EXERCISE DIRECTIONS » In the material below, find the span from the line with "You are a computer-use" to the line with "975x483 pixels." and transcribe only those lines, exactly, ends included, without the pictures.

RECORDS »
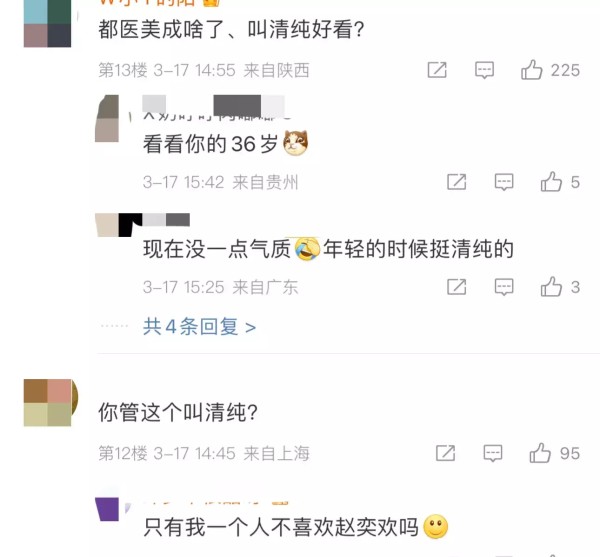Reply to the 13th floor comment from 陕西
This screenshot has width=600, height=557.
(x=484, y=70)

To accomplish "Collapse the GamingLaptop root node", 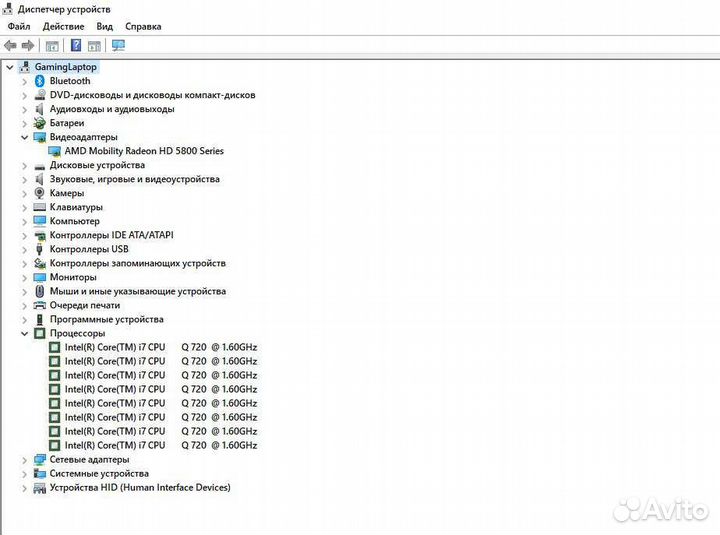I will 10,67.
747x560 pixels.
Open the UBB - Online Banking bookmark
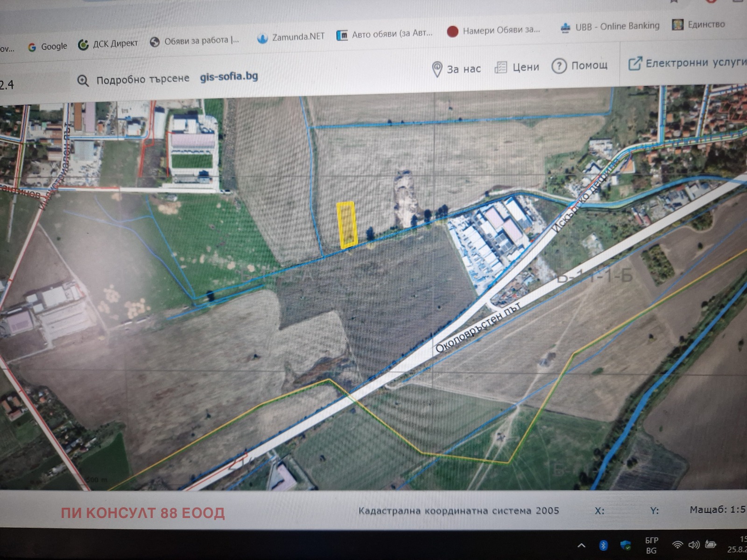pos(611,27)
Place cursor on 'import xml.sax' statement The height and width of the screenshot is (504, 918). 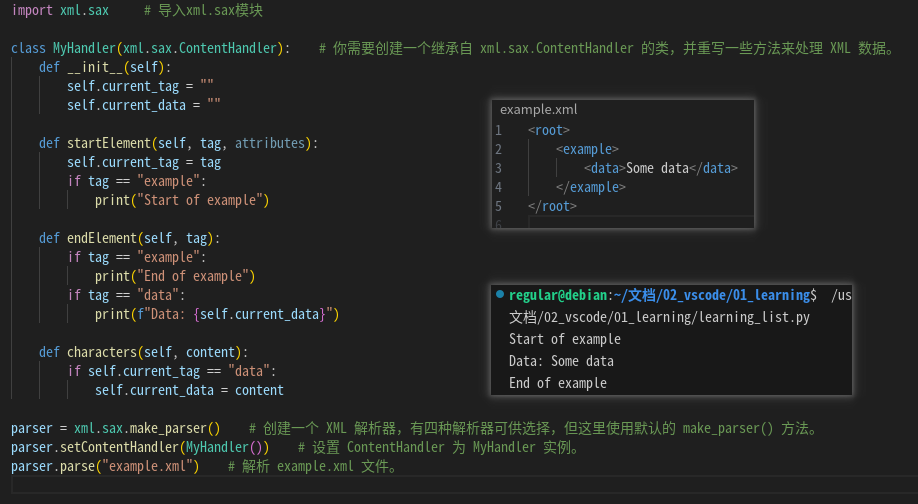click(60, 10)
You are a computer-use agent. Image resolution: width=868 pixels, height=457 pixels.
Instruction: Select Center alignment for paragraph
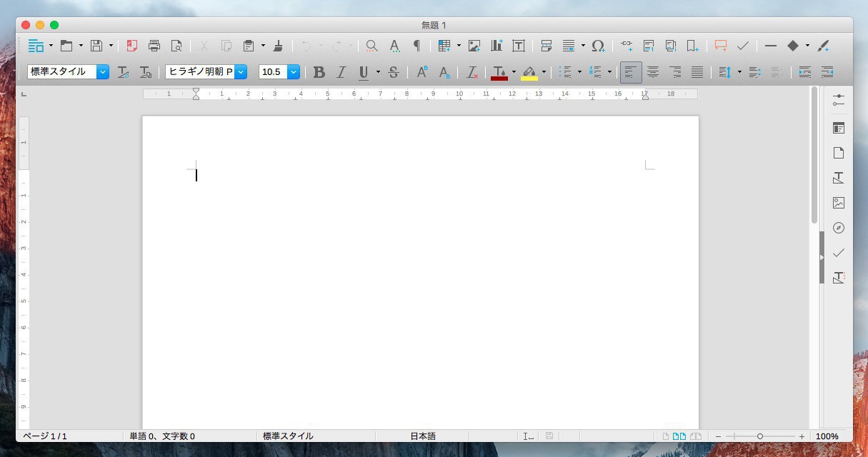pyautogui.click(x=653, y=72)
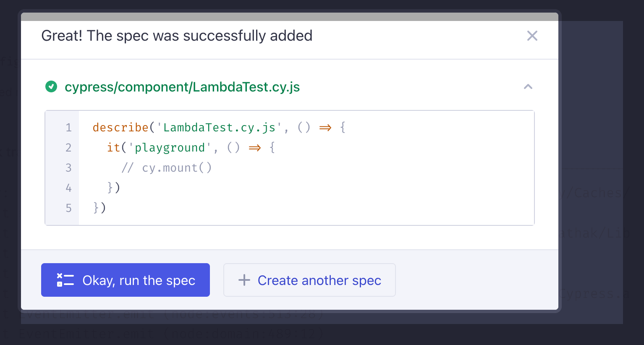Image resolution: width=644 pixels, height=345 pixels.
Task: Open the cypress/component/LambdaTest.cy.js file link
Action: point(182,87)
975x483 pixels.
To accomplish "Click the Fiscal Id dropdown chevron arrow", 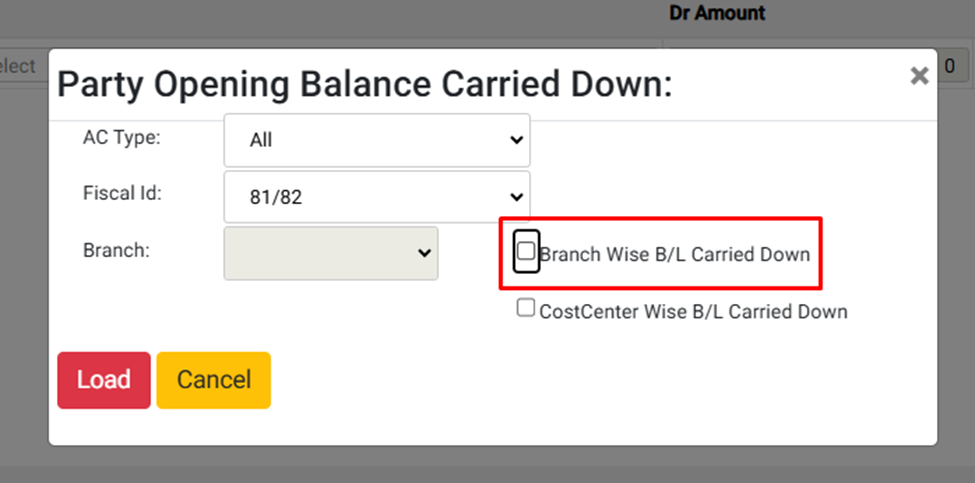I will pos(516,197).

PROBLEM SOLUTION »
You are a computer-use agent. Image resolution: width=868 pixels, height=457 pixels.
Instruction: Select Center alignment for paragraph
pyautogui.click(x=653, y=72)
Image resolution: width=644 pixels, height=345 pixels.
Task: Open the cypress/component/LambdaTest.cy.js file link
Action: point(182,87)
975x483 pixels.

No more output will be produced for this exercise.